» **Exercise prompt**
Could you reproduce the lines below word for word, starting at the line containing "This screenshot has" and stopping after the one containing "The width and"? Omit the pictures from your answer.

» **Provided records**
--- Begin ---
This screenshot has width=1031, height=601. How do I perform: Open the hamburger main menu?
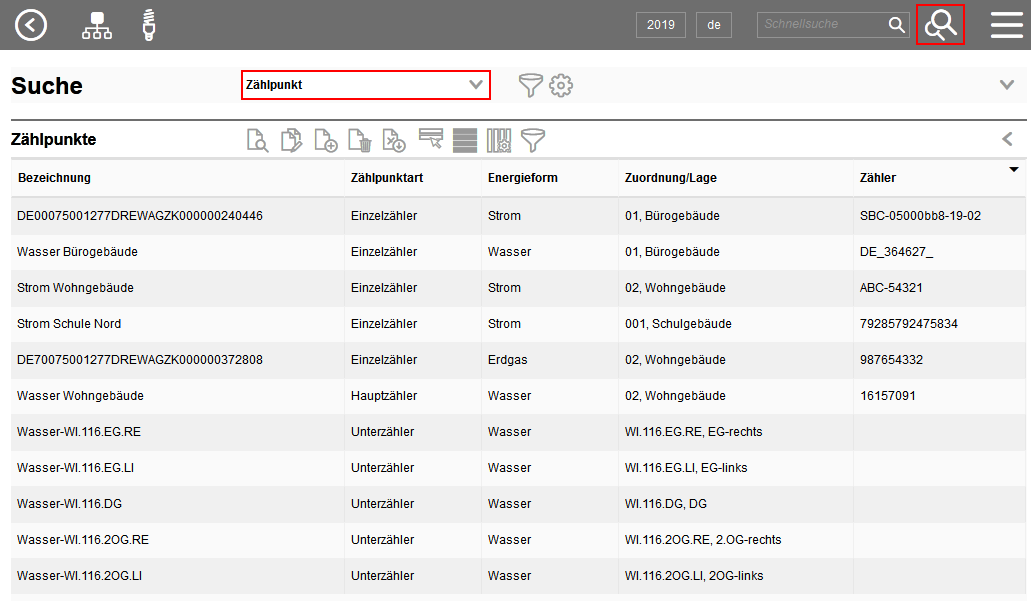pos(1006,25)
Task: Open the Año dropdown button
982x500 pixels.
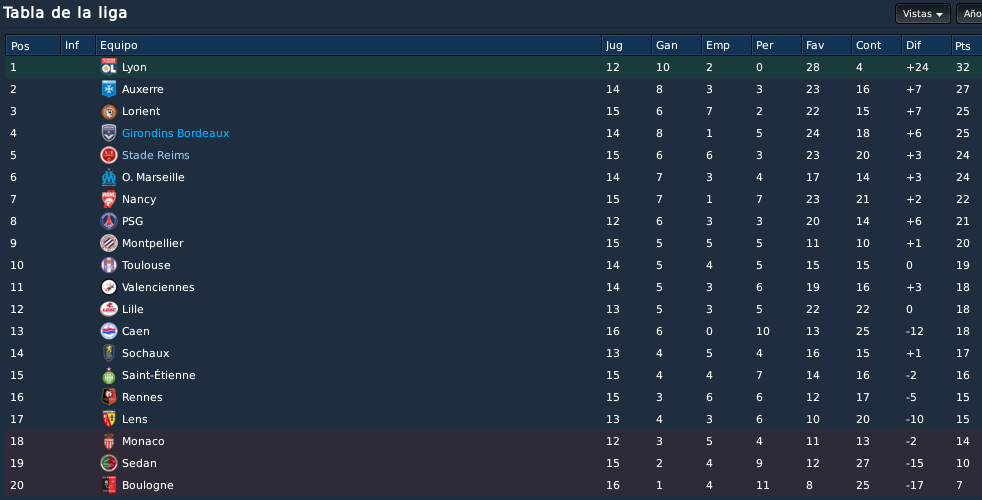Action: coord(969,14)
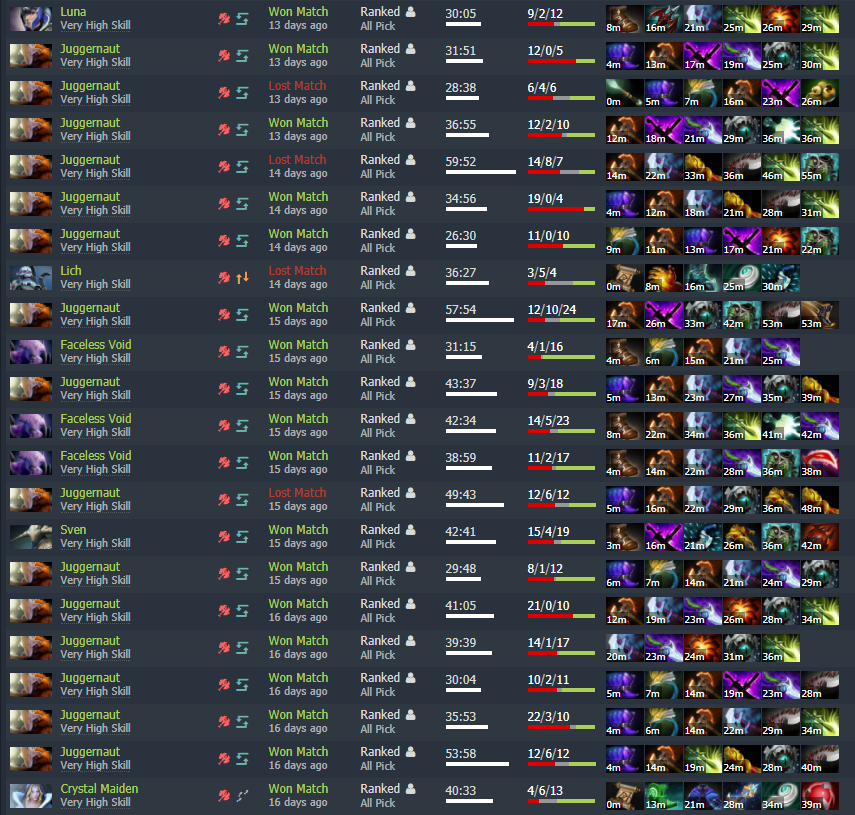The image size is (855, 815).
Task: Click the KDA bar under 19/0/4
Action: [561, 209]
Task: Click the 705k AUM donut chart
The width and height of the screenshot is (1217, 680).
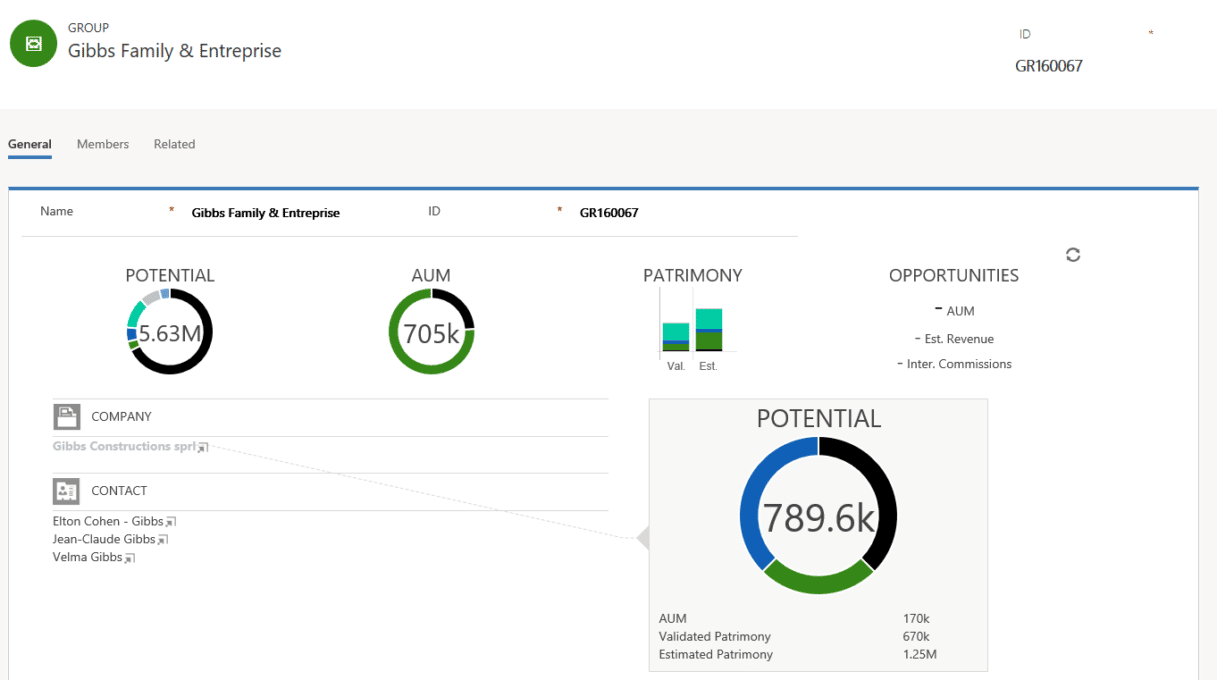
--- End ---
--- Begin ---
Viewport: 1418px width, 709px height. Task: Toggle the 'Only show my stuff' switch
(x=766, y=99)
--- End ---
» **Exercise answer**
This screenshot has width=1031, height=601. How do I perform: Open the hamburger main menu?
pos(1006,25)
Task: Open the Año dropdown button
982x500 pixels.
Action: coord(969,14)
The image size is (855, 815).
Task: Click the KDA bar under 19/0/4
Action: [561, 209]
Task: Click the 705k AUM donut chart
The width and height of the screenshot is (1217, 680).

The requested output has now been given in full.